Japan's Nintendo Banking on Christmas Shopping After Losses Mount
A giant Mario is displayed at an electronics store in Tokyo, Japan (Reuters).

Nintendo is videogame royalty, with iconic games like Mario, Zelda and Metroid instantly recognisable - even by those who are not interested in videogames.

However the Japanese giant has been struggling of late and last week it announced it was now predicting a loss of 25 billion yen (£147 million) for the financial year ending 31 March - having previously predicted a profit of 55bn yen for the same period.

The reason for the downgrade was very weak demand for its flagship Wii U console, slashing sales from 9 million units to just 2.8 million, while game sales where cut in half from 38 million units to just 19 million.

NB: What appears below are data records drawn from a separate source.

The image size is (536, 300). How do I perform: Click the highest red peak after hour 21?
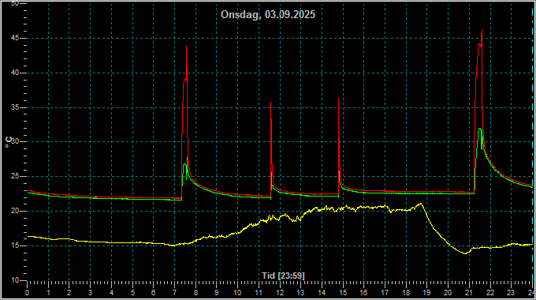[x=482, y=30]
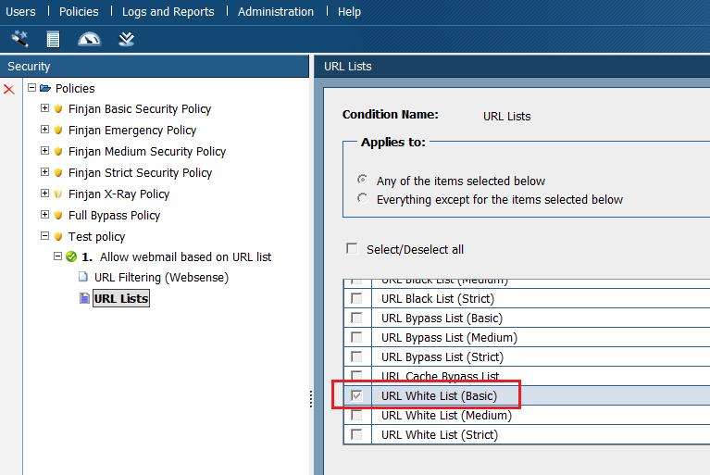The width and height of the screenshot is (710, 475).
Task: Click the Finjan X-Ray Policy shield icon
Action: coord(58,194)
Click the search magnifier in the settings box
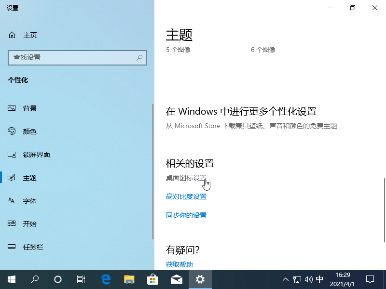This screenshot has width=386, height=289. point(139,57)
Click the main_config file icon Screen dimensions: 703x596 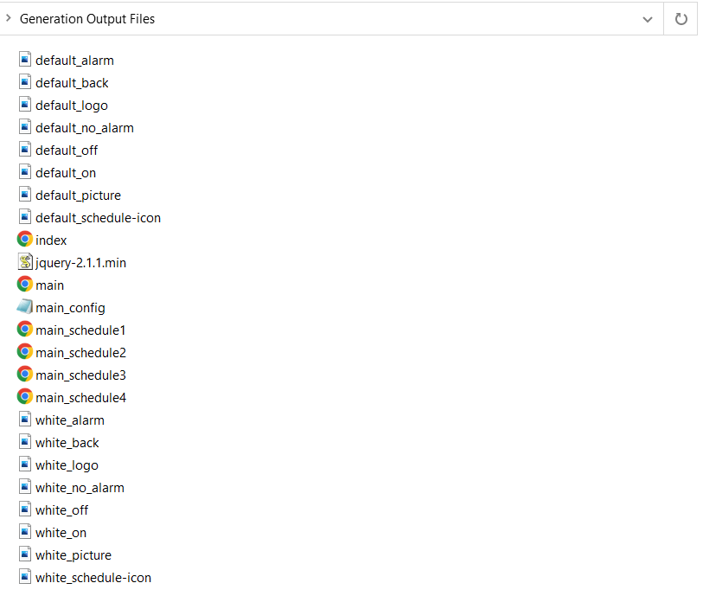point(25,307)
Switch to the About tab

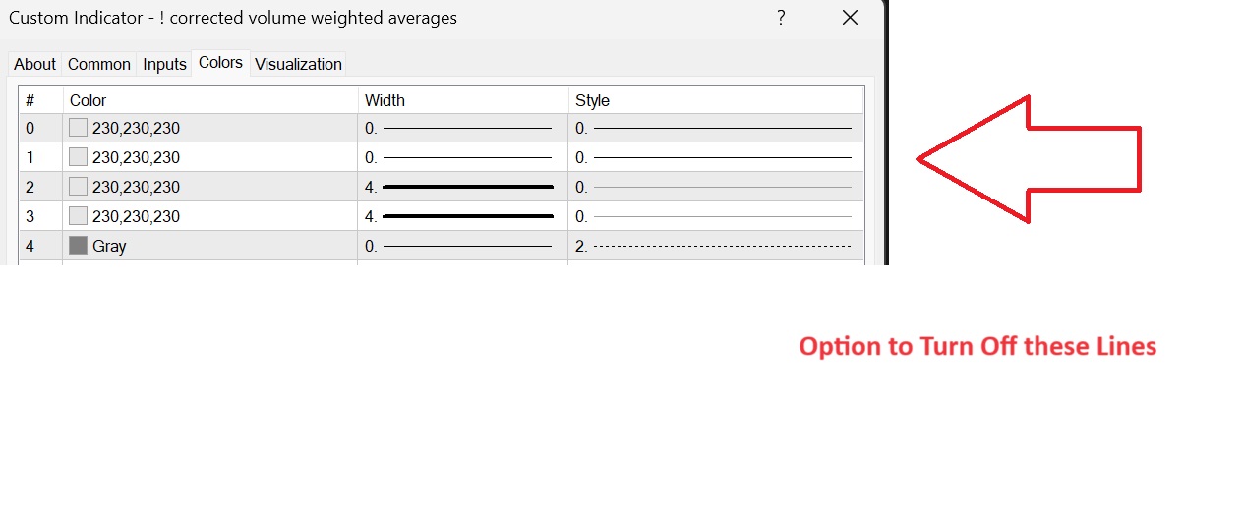[x=34, y=64]
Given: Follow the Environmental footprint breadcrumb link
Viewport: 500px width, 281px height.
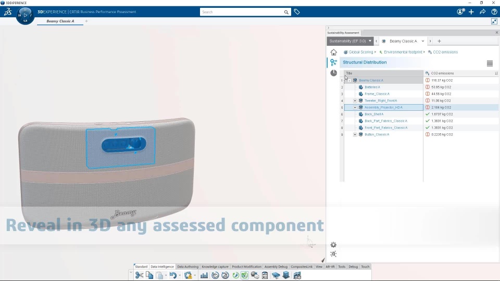Looking at the screenshot, I should click(x=403, y=52).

Now Nintendo could be looking to take a radical new direction in order to combat falling sales and growing losses.

Nintendo smartphone

"We are thinking about a new business structure," Nintendo's president Satoru Iwata said at a press conference yesterday in Osaka, Japan accroding to a report by Bloomberg.

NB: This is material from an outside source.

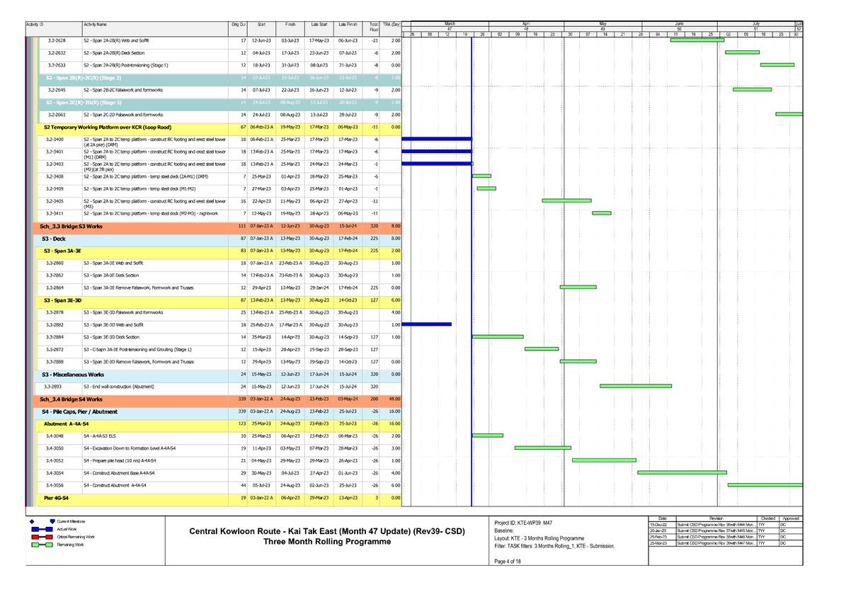Screen dimensions: 851x602
Task: Click the vertical blue data date line
Action: pyautogui.click(x=472, y=283)
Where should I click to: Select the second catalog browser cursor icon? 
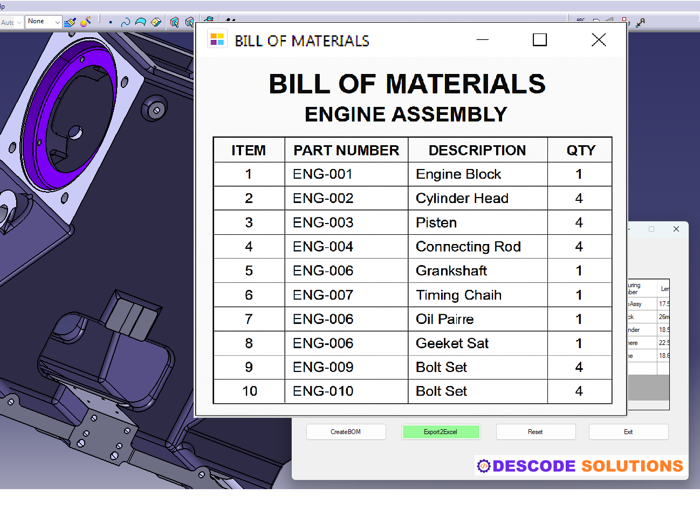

"Given the expansion of smart devices, we are naturally studying how smart devices can be used to grow the game-player business. It's not as simple as enabling Mario to move on a smartphone."

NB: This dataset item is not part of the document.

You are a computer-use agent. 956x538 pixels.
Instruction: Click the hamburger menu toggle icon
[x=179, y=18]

In recent years the smartphones revolution has driven gaming mobile with many casual gamers - an audience which Nintendo captured to huge success with the original Wii - moving away from consoles.

PS4 and Xbox One

Traditional gamers continue to be drawn to Sony's PlayStation 4 and Microsoft's Xbox One, which have sold over 4 million and over 3 million units respectively in just one month on sale.

"The videogame market has moved into smartphones and tablets," Mitsushige Akino, chief fund manager at Ichiyoshi Asset Management told Bloomberg. "Nintendo needs to expand from their current hardware business model. It's a structural problem."

Getting into the smartphone market would seem like a strange move for a company which has built its heritage completely on gaming hardware and software.

Crowded

The smartphone market is also a very crowded market with hundreds of manufacturers producing thousands of smartphones every year, with competition over pricing and features fiercely contested.

Nintendo's key selling point would be its stable of software titles, headed by Mario and Zelda, though it would seem like a smarter move by the company to create a software platform on Android and/or iOS where smartphone gamers could buy their titles - rather than producing a specific Nintendo Smartphone.